╔══
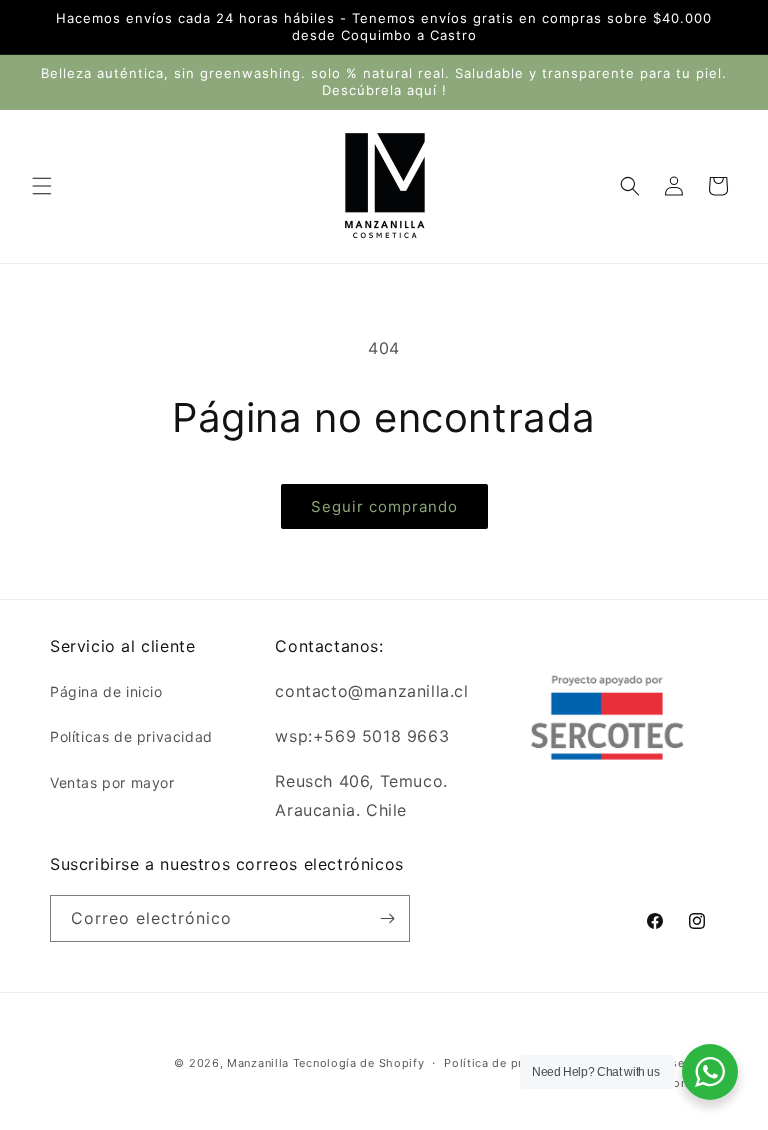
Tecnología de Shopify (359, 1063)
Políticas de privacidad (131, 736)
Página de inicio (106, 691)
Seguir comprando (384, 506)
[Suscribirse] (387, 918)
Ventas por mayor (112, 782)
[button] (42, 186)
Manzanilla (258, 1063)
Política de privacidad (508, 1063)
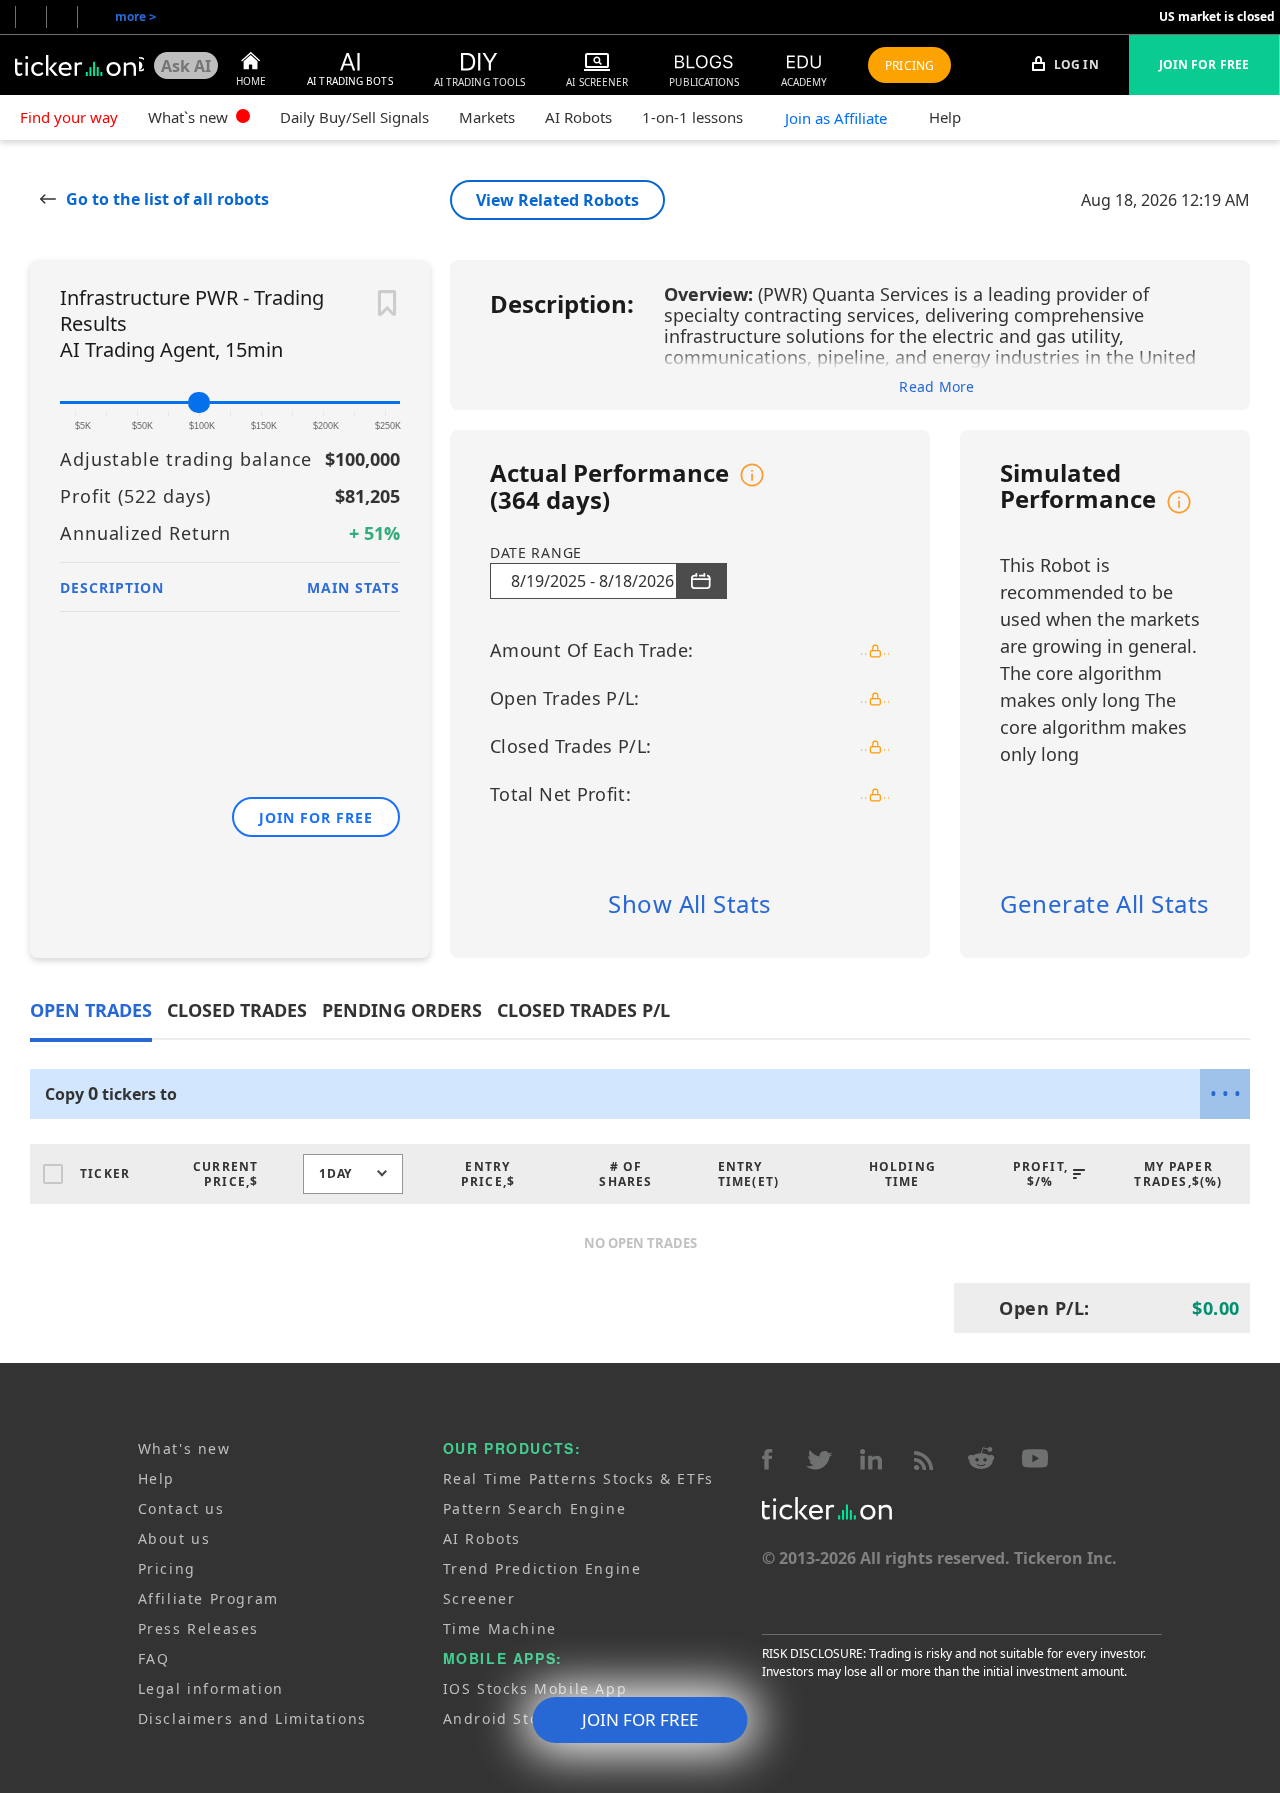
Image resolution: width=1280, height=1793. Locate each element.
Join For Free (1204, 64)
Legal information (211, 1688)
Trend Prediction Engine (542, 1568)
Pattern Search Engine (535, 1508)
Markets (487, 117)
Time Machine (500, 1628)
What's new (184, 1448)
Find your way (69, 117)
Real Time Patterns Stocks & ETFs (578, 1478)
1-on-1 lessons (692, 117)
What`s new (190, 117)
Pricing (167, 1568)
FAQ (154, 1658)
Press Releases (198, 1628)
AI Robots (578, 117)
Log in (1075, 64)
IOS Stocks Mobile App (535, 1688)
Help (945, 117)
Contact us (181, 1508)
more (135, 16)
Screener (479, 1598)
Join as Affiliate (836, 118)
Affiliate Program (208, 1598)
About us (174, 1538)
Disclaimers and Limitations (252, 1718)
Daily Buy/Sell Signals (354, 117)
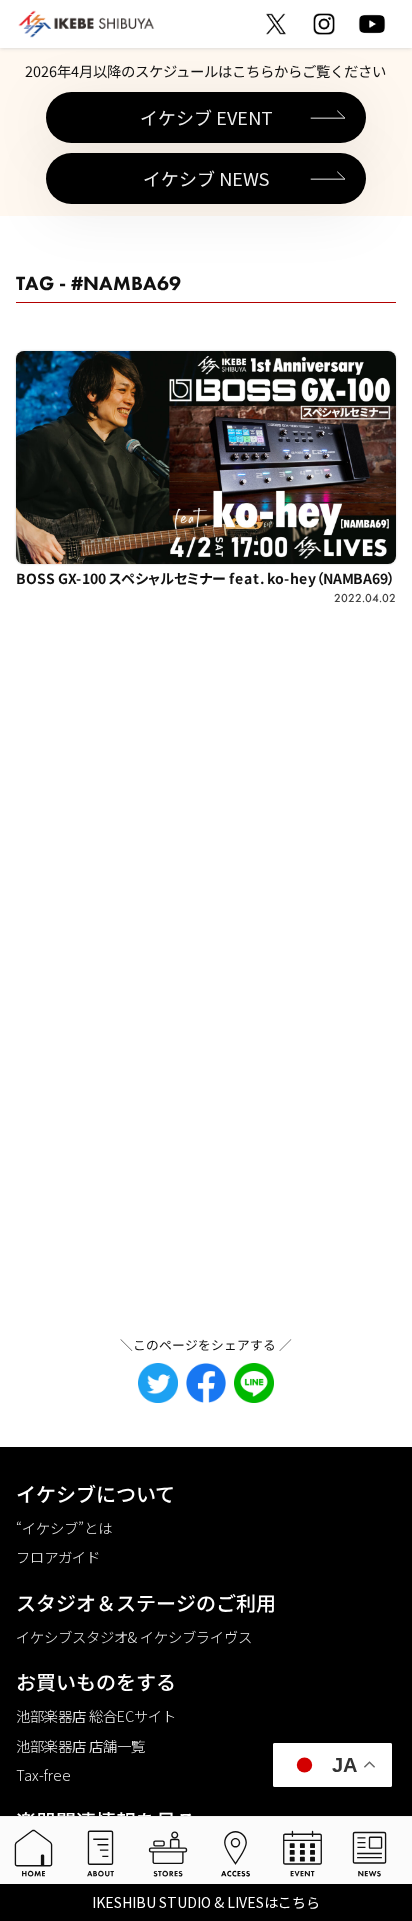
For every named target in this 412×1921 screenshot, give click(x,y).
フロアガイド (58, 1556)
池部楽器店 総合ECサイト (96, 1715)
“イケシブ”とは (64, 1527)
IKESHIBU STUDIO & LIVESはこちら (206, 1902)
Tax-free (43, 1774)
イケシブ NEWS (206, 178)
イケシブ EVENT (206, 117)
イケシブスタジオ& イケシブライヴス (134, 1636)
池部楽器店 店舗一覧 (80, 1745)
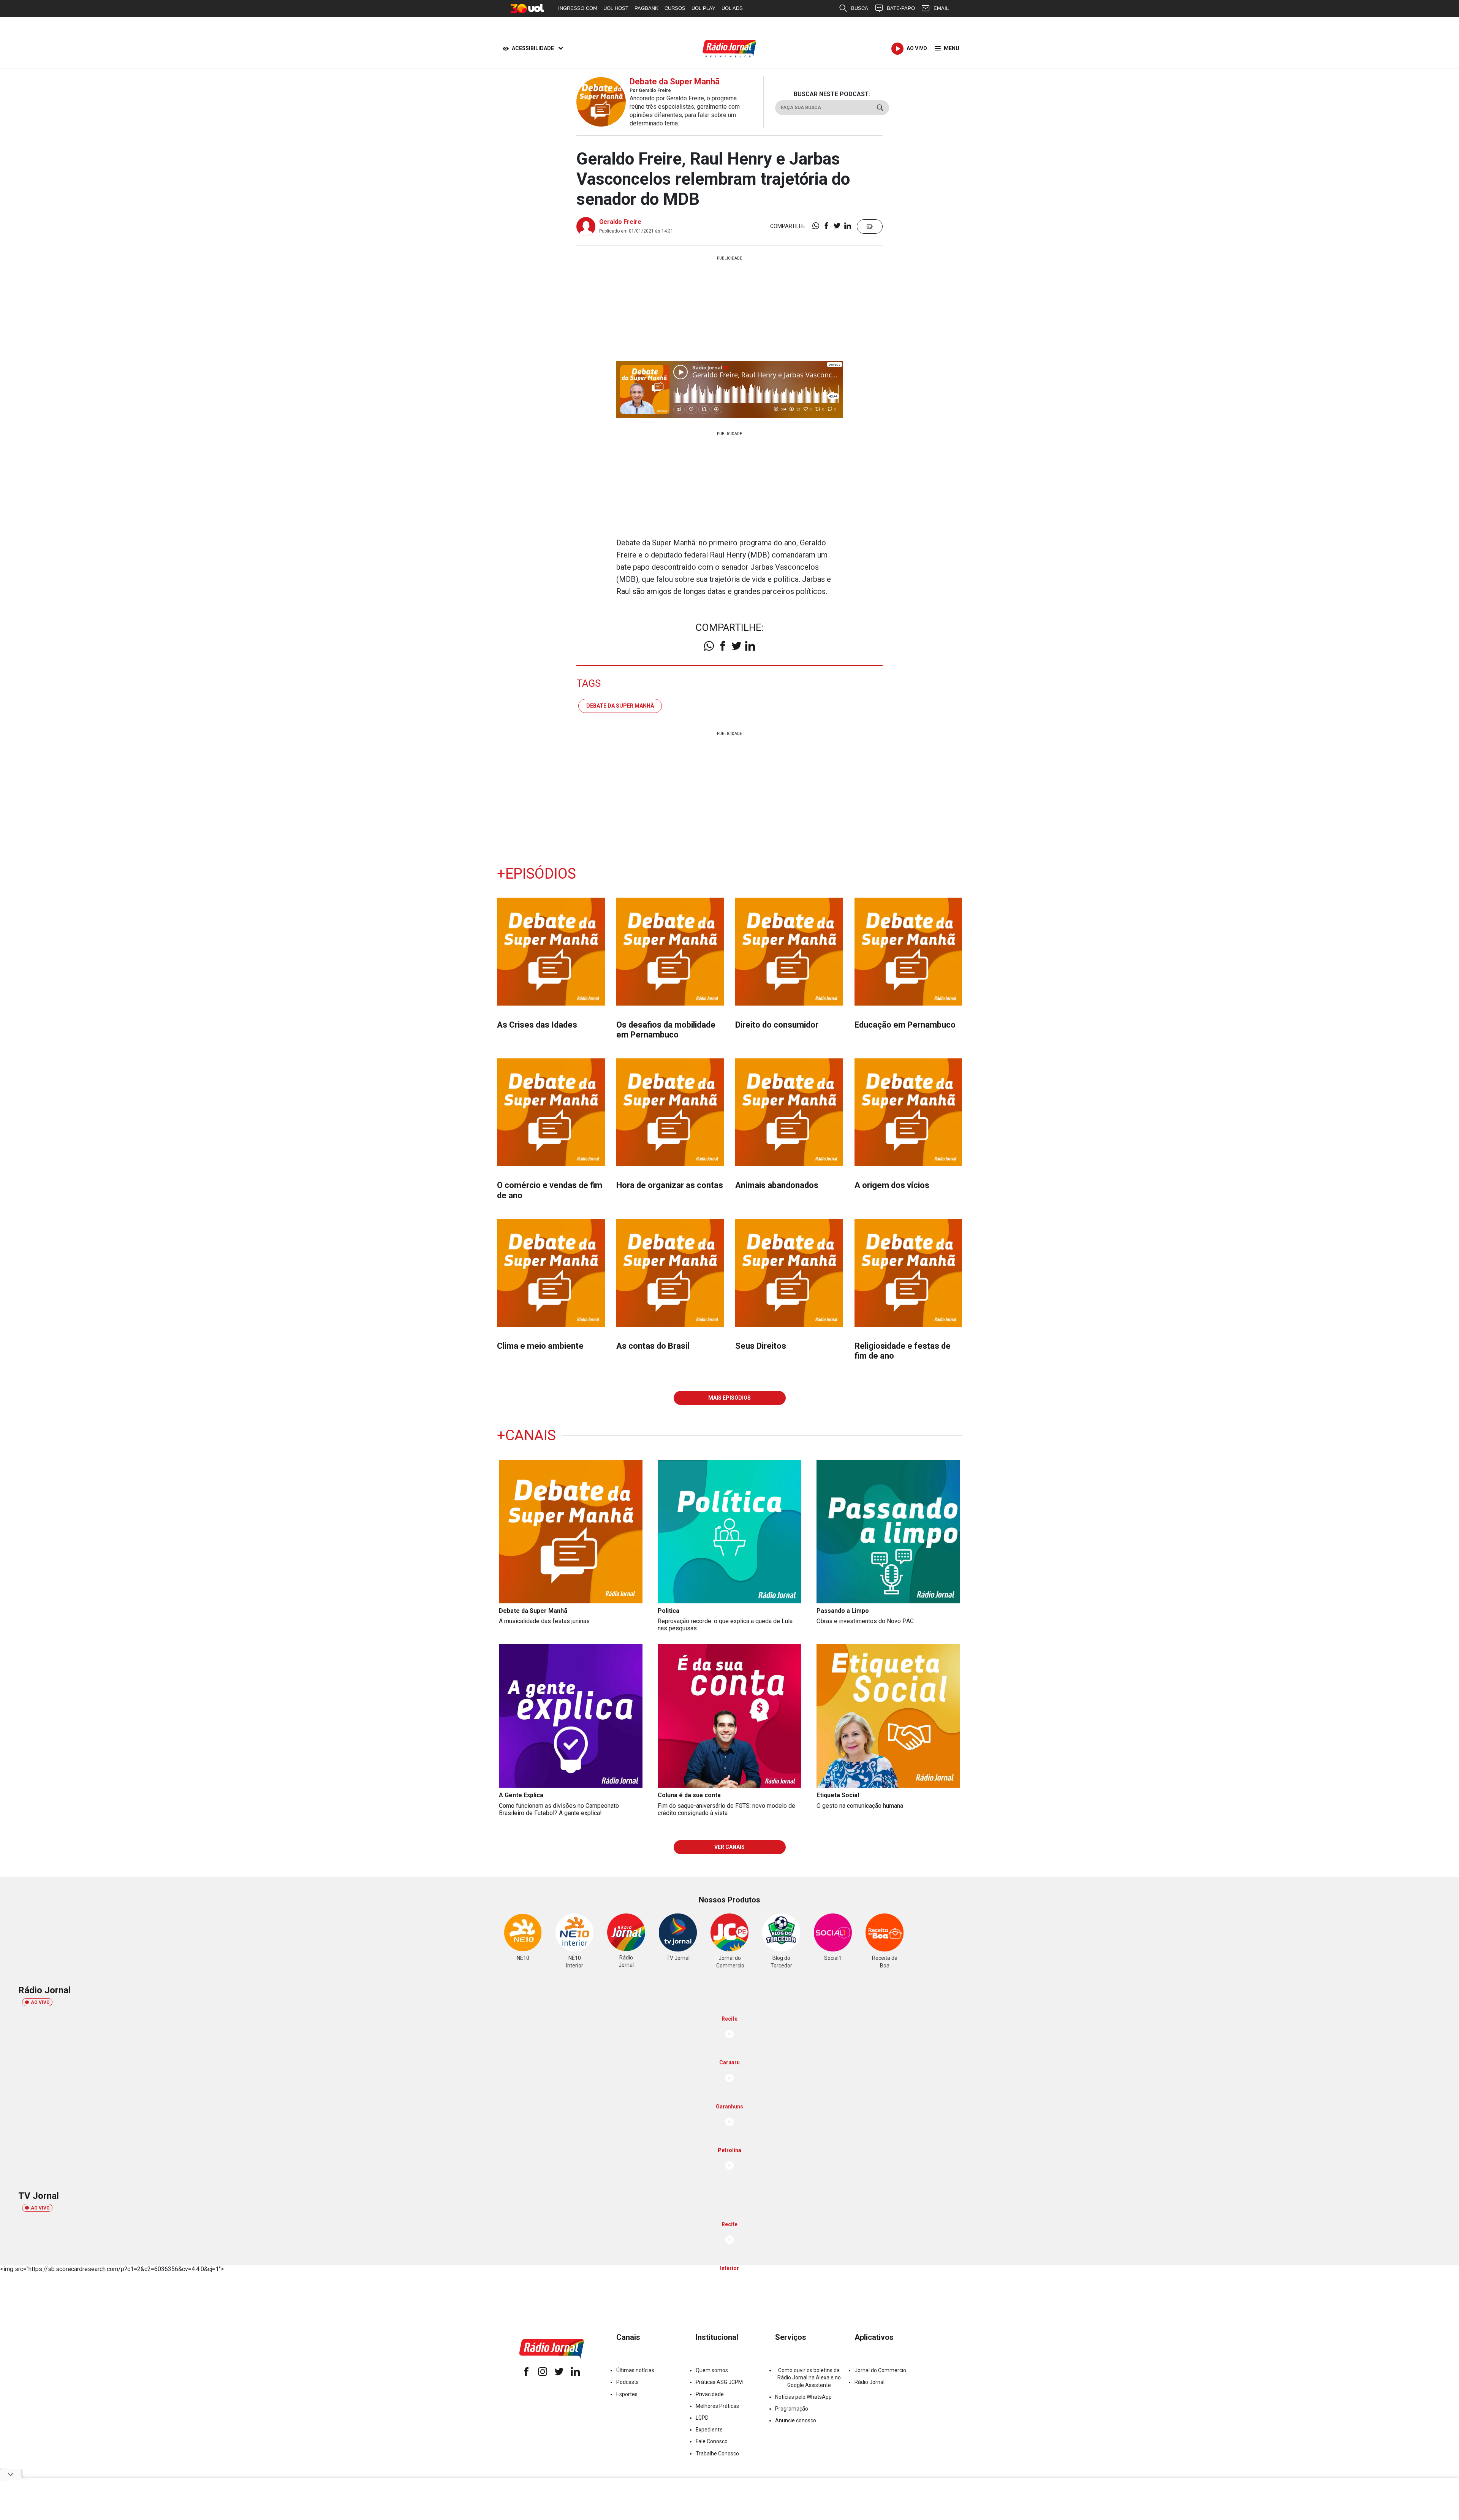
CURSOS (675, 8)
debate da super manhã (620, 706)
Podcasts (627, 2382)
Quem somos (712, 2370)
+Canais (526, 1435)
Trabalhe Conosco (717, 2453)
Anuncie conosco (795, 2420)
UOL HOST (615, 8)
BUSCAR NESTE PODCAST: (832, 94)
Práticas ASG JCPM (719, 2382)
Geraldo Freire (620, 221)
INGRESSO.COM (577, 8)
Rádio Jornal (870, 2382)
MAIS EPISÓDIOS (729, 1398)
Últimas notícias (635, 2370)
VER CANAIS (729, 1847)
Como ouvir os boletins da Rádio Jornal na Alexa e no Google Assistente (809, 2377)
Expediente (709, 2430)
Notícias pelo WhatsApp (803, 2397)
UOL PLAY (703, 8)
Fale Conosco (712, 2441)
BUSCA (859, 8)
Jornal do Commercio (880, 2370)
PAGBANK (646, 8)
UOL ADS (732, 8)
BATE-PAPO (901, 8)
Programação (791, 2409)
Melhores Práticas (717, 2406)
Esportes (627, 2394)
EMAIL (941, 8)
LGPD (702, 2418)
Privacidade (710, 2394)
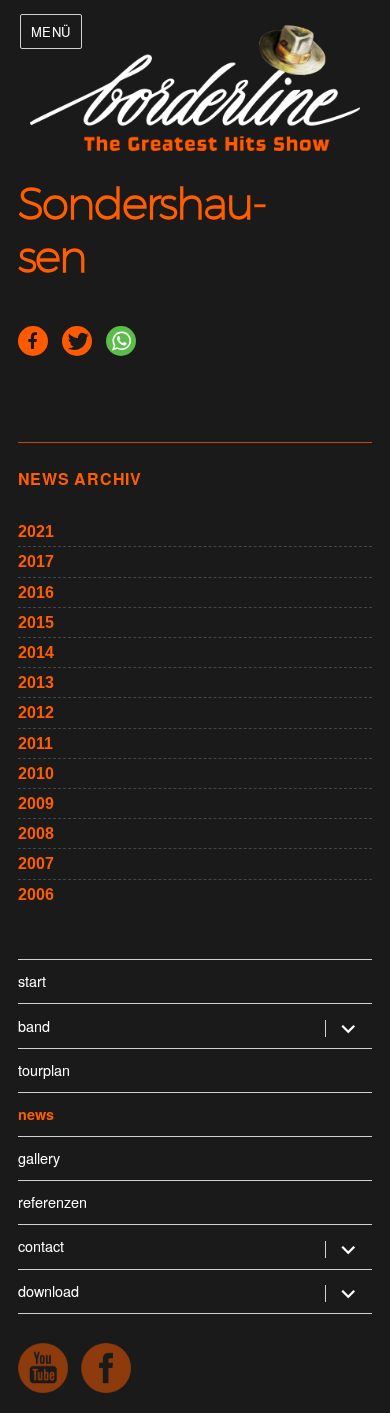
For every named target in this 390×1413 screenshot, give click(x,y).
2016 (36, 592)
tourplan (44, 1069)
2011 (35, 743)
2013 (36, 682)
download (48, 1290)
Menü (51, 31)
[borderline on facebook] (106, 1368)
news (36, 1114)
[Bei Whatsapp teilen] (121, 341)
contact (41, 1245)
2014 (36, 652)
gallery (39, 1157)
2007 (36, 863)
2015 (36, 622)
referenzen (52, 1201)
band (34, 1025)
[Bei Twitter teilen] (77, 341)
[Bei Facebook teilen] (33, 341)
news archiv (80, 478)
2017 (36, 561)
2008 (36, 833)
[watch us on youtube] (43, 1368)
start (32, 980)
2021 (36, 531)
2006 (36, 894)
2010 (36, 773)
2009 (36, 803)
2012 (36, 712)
╚══
THE TASK → Filter the listing so that only lines holding the word "screenshot" remain, and copy those lines.

OUTPUT FOR THIS TASK →
For every named target in this 412×1921 screenshot, give click(x,y).
For every named target in this 390×1413 screenshot, give click(x,y).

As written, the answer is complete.